Une autre occasion s’allait du reste présenter — et ce ne serait pas la dernière — où bon gré mal gré il me faudrait encore céder à la force. Au début de juin 1964 (du 5-7), la Fédération des Sociétés Saint-Jean-Baptiste du Québec tient dans la capitale québecoise son congrès annuel. On m’invite à y prononcer le principal discours au banquet de la fin. Sur conseil de mon médecin, le Dr Jacques Genest, je ne me prête plus guère aux longs voyages et à ces efforts oratoires. Je crois au surplus qu’à un âge avancé tel que le mien, il faut savoir se taire. L’on a tout dit ce que l’on avait à dire. Me répéter m’est une vraie souffrance. J’oppose donc à mes amis de la Fédération un refus. Mais on revient à la charge et l’on y met de telles instances : préparation minutieuse du voyage, réservation au Frontenac d’un appartement, pour moi, ma secrétaire et son mari, nulle autre apparition au congrès qu’au moment du banquet, etc., etc. Ma secrétaire qui doit me conduire à Québec, finit par me convertir. Je suis donc là le 7 juin. L’auditoire en vaut la peine : plus de 800 convives. Je me sentais quelque peu inquiet. La voix, vieillie, me faisait parfois défaut. Mais l’on a placé devant moi tant de micros — j’en porte un au cou — que, le moment venu, je crois avoir retrouvé la voix de mes meilleurs jours. Je n’avais préparé qu’une courte allocution. Disais-je quelque chose de nouveau ? Je ne le crois pas. Peut-être le disais-je d’une façon nouvelle. Mais la génération d’aujourd’hui connaît si peu le message que lui ont laissé ses aînés, qu’elle verrait du nouveau où il n’y aurait que sa surprise d’en apercevoir. Mon thème consistait à montrer comment nos impatiences d’aujourd’hui et jusqu’à nos velléités d’indépendance s’inséraient dans la trame de notre histoire.

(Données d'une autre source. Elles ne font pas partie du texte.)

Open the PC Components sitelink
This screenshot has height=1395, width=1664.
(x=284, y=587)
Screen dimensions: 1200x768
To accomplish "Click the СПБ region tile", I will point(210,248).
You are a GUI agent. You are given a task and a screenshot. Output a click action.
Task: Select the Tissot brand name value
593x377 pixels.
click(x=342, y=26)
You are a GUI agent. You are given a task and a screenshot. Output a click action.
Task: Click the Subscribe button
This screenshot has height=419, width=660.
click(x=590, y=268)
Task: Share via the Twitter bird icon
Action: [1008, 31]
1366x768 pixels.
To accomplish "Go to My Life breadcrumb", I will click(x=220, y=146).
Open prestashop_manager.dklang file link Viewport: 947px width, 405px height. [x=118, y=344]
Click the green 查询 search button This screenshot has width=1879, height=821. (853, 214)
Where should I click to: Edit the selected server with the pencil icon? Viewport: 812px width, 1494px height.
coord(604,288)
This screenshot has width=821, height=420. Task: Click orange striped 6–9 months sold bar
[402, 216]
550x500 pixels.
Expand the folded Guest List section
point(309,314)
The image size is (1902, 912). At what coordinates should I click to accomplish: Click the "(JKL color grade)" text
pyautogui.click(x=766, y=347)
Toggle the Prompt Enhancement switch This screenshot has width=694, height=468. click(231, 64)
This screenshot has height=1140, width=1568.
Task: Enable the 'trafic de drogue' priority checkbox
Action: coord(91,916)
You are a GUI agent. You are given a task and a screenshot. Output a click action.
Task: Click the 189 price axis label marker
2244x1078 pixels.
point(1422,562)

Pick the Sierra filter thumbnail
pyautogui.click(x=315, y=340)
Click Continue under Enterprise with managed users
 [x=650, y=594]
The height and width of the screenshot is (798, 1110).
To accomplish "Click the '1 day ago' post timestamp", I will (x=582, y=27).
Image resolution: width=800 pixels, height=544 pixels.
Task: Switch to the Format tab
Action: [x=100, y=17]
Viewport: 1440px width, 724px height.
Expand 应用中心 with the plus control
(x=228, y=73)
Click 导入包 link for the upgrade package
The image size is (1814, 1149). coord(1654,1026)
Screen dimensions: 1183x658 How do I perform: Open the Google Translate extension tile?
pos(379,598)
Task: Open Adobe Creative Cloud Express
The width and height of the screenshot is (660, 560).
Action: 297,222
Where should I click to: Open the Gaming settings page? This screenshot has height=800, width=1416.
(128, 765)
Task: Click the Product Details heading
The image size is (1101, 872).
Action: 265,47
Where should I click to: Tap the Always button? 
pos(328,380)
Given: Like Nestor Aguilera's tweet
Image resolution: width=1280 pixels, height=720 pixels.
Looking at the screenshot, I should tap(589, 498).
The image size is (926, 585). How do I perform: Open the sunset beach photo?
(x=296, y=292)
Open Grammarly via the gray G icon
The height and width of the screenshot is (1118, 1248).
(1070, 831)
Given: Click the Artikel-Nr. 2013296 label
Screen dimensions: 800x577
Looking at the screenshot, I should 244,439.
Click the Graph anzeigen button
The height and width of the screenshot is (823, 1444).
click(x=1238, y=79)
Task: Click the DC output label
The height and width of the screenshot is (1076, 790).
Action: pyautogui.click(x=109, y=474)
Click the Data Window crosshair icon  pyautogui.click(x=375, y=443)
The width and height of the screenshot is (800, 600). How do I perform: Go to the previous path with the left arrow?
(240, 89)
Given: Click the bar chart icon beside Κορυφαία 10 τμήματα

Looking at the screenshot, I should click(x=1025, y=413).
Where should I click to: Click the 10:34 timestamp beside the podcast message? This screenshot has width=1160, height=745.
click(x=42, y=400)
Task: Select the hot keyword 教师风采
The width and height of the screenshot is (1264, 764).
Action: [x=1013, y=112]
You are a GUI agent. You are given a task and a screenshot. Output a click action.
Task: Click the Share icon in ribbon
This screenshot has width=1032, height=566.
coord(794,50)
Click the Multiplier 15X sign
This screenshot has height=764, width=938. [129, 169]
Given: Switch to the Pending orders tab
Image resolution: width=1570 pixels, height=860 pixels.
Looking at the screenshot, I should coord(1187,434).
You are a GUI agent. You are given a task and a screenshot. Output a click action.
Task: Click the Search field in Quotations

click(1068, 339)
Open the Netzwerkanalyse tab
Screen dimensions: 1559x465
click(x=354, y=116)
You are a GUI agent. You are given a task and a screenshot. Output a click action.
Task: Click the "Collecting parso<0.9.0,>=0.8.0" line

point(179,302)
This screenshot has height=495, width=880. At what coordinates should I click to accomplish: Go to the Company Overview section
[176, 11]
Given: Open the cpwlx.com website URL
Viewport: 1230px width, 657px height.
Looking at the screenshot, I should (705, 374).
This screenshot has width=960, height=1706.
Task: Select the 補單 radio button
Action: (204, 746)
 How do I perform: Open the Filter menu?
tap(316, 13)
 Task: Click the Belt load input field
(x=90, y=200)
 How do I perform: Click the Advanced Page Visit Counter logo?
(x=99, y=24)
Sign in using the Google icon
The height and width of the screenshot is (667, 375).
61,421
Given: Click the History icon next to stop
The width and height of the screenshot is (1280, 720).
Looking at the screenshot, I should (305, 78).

Voilà deux cents ans, disais-je, que nous sommes à la recherche d’une formule de vie : deux siècles que nous ne vivons point une vie normale, aventurés dans la gageure de rebâtir notre vie sans les structures essentielles. Tension aiguë où nous n’avons pas fini de nous épuiser. Peuple conquis, coupé trop jeune de nos racines nourricières, nous essayons de nous adapter à des institutions qui ne nous sont pas connaturelles.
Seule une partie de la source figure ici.